Davalı … vekili 14/07/2021 tarihli cevap dilekçesinde özetle; Davacının davaya konu ettiği husus müvekkili sorumluluğunda olmayıp; hiçbir koşulda kabul anlamına gelmemek üzere, davacının iddialarının muhatabının diğer davalı Kurum olduğunu, müvekkili marka başvurusunun, tescil süreci ve devamı boyunca yürürlükte olan mevzuatlara uygun işlemler ile gerçekleştirildiğini, iddia edilen hususun kurum denetiminde olduğunu, müvekkilinin bu hususta bir sorumluluğu bulunmadığını, dolayısıyla davacının haksız iddialarla açmış olduğu davanın müvekkili yönünden husumet yokluğundan reddi gerektiğini, ayrıca davacının işbu davayı açmasında herhangi bir hukuki yararı bulunmadığını, davanın kötü niyetli bir biçimde açılmış olduğunu, müvekkiline açıkça husumet besleyen davacı …’nun, müvekkilini zarara uğratmak adına çeşitli girişimlerde bulunmakta olduğunu, yine işbu davanın da yalnızca müvekkilini zarara uğratmak maksadıyla açılmış olduğunu, davacının hiçbir hukuki yararı olmadığını, davacının dava konusu ettiği ve hukuki yararı olduğunu iddia ettiği 2017/20876, 2017/20790 ve 2017/20791 markaların, Ankara 3.Fikri ve Sınai Haklar Hukuk Mahkemesi’nin … E. …. sayılı kararı ile davacı adına hükümsüzlüğüne karar verilmiş olduğunu, hal böyleyken dürüstlük kurallarına tümüyle aykırı açılan davanın hukuki yarar yokluğundan reddi gerektiğini, ayrıca davacının taleplerinin zamanaşımına uğramış olduğunu, zamanaşımı itirazlarının mevcut olduğunu, davanın zamanaşımına uğramış olması nedeniyle de reddi gerektiğinin açık olduğunu beyan ederek; davanın müvekkil yönünden husumet yokluğu nedeniyle usulden reddine, davacının haksız davasının hukuki yarar yokluğundan reddine, davanın zamanaşımına uğramış olması ve zamanaşımı itirazı sebebiyle reddine, mahkemenin aksi kanaatte olması halinde dürüstlük kurallarına tümüyle aykırı, kötü niyetli bir biçimde açılan haksız davanın esastan reddine, kötü niyetli bir biçimde, hukuki yarar olmaksızın dava açan davacının HMK m.329 uyarınca vekalet ücreti ve 5.000,00TL idari para cezasına mahkum edilmesine karar verilmesini talep etmiştir.
UYUŞMAZLIK:
Dava, Marka Tescillerinin Yok hükmünde Olduğunun Tespiti ve buna bağlı olarak markaların TÜRKPATENT sicilinden kaldırılması istemine ilişkindir.

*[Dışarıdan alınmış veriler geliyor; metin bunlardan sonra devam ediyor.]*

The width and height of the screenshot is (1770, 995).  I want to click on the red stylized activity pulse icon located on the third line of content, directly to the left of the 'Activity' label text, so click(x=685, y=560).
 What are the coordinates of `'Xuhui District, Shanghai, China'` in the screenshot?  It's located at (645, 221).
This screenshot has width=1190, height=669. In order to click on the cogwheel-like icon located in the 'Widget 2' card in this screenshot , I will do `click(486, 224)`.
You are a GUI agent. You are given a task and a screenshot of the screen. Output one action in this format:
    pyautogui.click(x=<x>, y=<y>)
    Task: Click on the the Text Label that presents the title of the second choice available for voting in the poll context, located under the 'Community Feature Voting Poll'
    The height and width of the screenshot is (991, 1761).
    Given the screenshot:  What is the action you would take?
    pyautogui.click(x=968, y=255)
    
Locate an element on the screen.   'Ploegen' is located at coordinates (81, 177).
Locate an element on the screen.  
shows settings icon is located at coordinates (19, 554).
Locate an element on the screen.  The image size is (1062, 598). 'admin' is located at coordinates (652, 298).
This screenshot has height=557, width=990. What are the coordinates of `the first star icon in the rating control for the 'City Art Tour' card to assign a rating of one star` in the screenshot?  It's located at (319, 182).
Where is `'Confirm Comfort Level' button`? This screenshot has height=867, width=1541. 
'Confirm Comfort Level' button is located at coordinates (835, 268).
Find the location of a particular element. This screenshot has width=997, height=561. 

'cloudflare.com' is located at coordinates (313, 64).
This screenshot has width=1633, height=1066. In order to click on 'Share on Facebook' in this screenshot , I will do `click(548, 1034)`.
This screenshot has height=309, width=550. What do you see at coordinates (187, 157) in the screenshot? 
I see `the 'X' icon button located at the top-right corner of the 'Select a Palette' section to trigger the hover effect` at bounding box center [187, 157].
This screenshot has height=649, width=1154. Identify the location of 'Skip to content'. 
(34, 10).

Taraflar arasındaki uyuşmazlığın; Davayı görmeye usul hükümleri bakımından engel bir halin mevcut olup olmadığı, davalıların eldeki davada pasif husumet ehliyetlerinin bulunup bulunmadığı, …. sayılı marka tescil işlemlerinin 556 sayılı KHK m.80/2 ve 6769 sayılı SMK m.160/3 hükümleri uyarınca yok hükmünde olduklarının tespiti ile buna bağlı olarak tescillerin iptal edilmesi ve markalar sicilinden kaldırılması istemlerinin yerinde olup olmadığı, ileri sürülen zamanaşımı def’inin yerinde olup olmadığı, davanın kötü niyetli olarak açılıp açılmadığı, buna bağlı olarak HMK m.329 hükmü koşulunun somut olayda oluşup oluşmadığı hususlarına ilişkin olduğu tespit edilmiştir.

Davanın açılmasını müteakip tarafların dilekçeleri karşılıklı tebliğ olunmuş, sundukları deliller alınmış, marka tescil ve başvuru dosyaları ile alâkalı kayıtları getirtilmiş, Ankara 3.Fikri ve Sınai Haklar Hukuk Mahkemesi’nin … Esas sayılı dosyası UYAP ortamında temin edilmiş, dava şartları incelenmiş, ön inceleme duruşması yapılmış, hak düşürücü süre bakımından eksiklik bulunmadığı tespit edilmiş, taraflar sulhe teşvik olunmuş, arabulucuya gitme hakları hatırlatılmış, sonuç alınamaması üzerine uyuşmazlık konuları tespit edilmiş, tahkikat icra olunmuş, 06/08/2015 tarih 29437 sayılı Resmi Gazete’de yayımlanarak yürürlüğe giren Bölge Adliye ve Adli Yargı İlk Derece Mahkemeleri ile Cumhuriyet Başsavcılıkları İdari ve Yazı İşleri Hizmetlerinin Yürütülmesine Dair Yönetmelik’in 201/2. maddesi hükmü de gözetilerek taraflara tahkikat ve yargılamanın geneliyle ilgili son sözleri de sorulmuş; sözlü iddia ve savunmada bulunma olanağı tanınmıştır.
DELİLLERİN DEĞERLENDİRİLMESİ VE GEREKÇE:
Tarafların iddia ve savunmaları, celp edilen marka işlem dosyaları, Ankara 3.Fikri ve Sınai Haklar Hukuk Mahkemesi’nin … Esas sayılı dava dosyası mündericatı ile tüm dosya kapsamına göre;
Eldeki dava zamanaşımına tabi işlerden olmadığından, ileri sürülen zamanaşımı def’ine itibar edilmeksizin yargılama yürütülmüştür.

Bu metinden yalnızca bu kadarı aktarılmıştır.